▶

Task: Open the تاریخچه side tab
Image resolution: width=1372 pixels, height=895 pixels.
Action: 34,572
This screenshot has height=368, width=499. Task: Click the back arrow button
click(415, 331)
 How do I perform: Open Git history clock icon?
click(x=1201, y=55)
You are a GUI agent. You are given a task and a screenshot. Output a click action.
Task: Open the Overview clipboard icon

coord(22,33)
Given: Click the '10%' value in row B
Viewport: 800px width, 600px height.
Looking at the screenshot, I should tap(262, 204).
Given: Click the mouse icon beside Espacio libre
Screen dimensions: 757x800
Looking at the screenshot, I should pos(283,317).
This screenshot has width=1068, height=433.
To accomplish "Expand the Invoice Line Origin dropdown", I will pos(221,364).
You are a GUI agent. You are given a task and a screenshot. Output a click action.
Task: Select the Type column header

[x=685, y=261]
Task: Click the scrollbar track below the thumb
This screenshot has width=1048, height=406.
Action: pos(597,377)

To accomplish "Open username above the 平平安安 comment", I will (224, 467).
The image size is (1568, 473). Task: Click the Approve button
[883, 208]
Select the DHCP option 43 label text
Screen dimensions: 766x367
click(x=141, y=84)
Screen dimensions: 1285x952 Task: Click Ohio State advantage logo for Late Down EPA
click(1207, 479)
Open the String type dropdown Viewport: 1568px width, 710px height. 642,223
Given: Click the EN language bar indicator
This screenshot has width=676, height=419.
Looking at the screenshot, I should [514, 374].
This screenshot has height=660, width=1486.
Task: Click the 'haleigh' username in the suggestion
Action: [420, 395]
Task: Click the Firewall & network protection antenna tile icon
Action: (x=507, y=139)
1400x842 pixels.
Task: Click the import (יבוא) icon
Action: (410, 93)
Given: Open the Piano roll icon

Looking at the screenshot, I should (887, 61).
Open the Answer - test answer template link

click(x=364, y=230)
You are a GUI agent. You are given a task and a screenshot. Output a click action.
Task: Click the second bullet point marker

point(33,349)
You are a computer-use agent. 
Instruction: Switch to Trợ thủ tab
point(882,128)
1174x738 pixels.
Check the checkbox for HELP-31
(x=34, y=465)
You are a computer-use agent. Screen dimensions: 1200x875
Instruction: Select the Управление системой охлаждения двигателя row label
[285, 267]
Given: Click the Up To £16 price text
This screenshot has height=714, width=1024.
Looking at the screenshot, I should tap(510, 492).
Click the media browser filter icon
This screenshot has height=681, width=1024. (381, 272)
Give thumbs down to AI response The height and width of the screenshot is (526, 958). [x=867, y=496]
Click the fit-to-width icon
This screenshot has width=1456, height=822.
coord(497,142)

◀

§ Exercise instructions: Check each line of the listing above for the string "text" and return those that contain it.

§ Task response:
Select the DHCP option 43 label text
Given: Click the Up To £16 price text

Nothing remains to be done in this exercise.